• _Source material_
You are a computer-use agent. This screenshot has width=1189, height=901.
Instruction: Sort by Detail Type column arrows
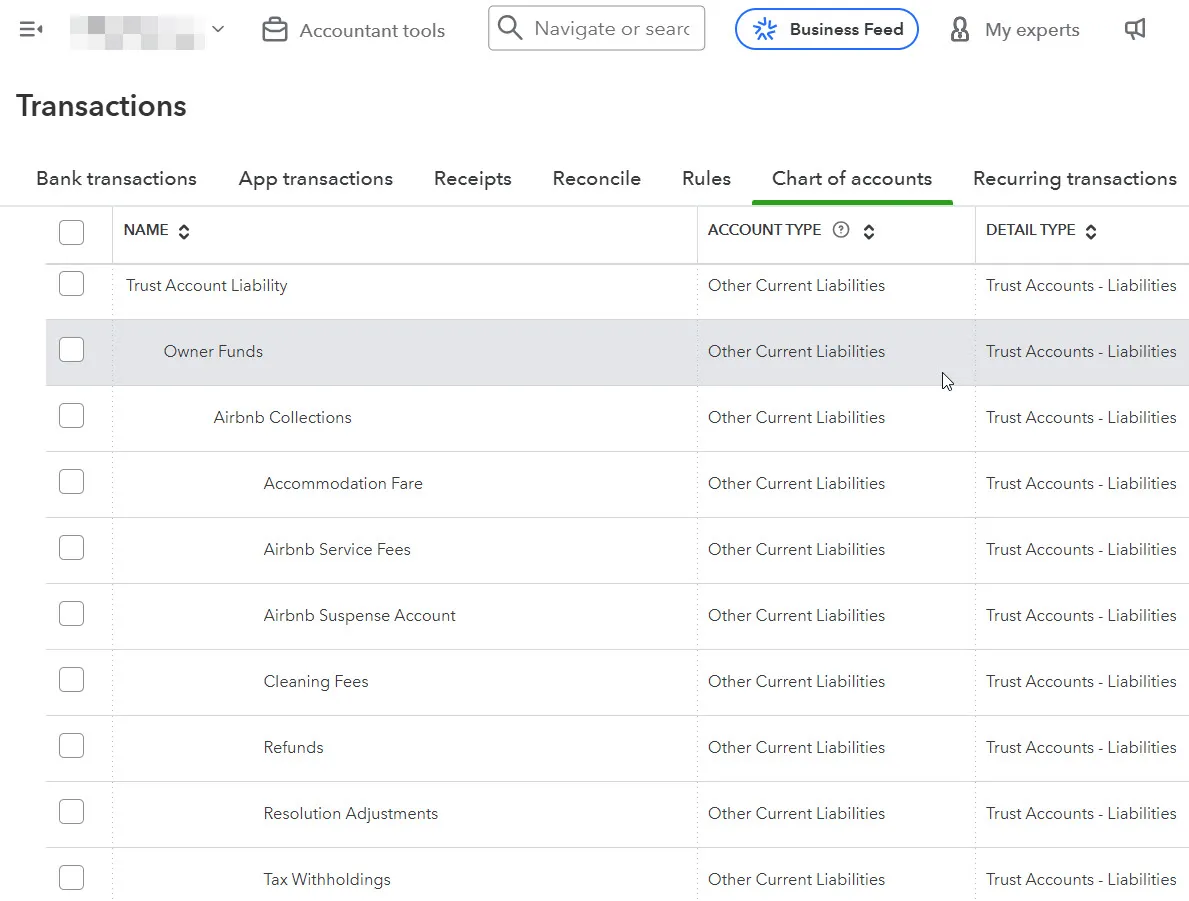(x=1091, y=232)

--

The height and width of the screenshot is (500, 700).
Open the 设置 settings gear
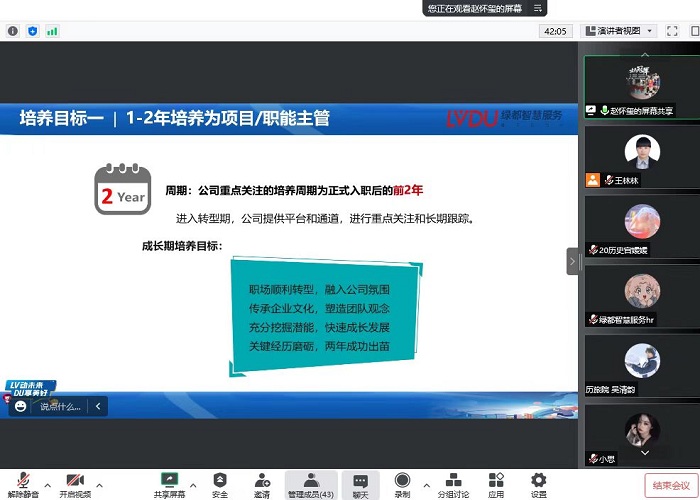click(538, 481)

• _Your instructions_
From the material above, copy each line that includes the word "height".

• _Task answer_
You are a computer-use agent. This screenshot has width=1189, height=901.
The height and width of the screenshot is (500, 700).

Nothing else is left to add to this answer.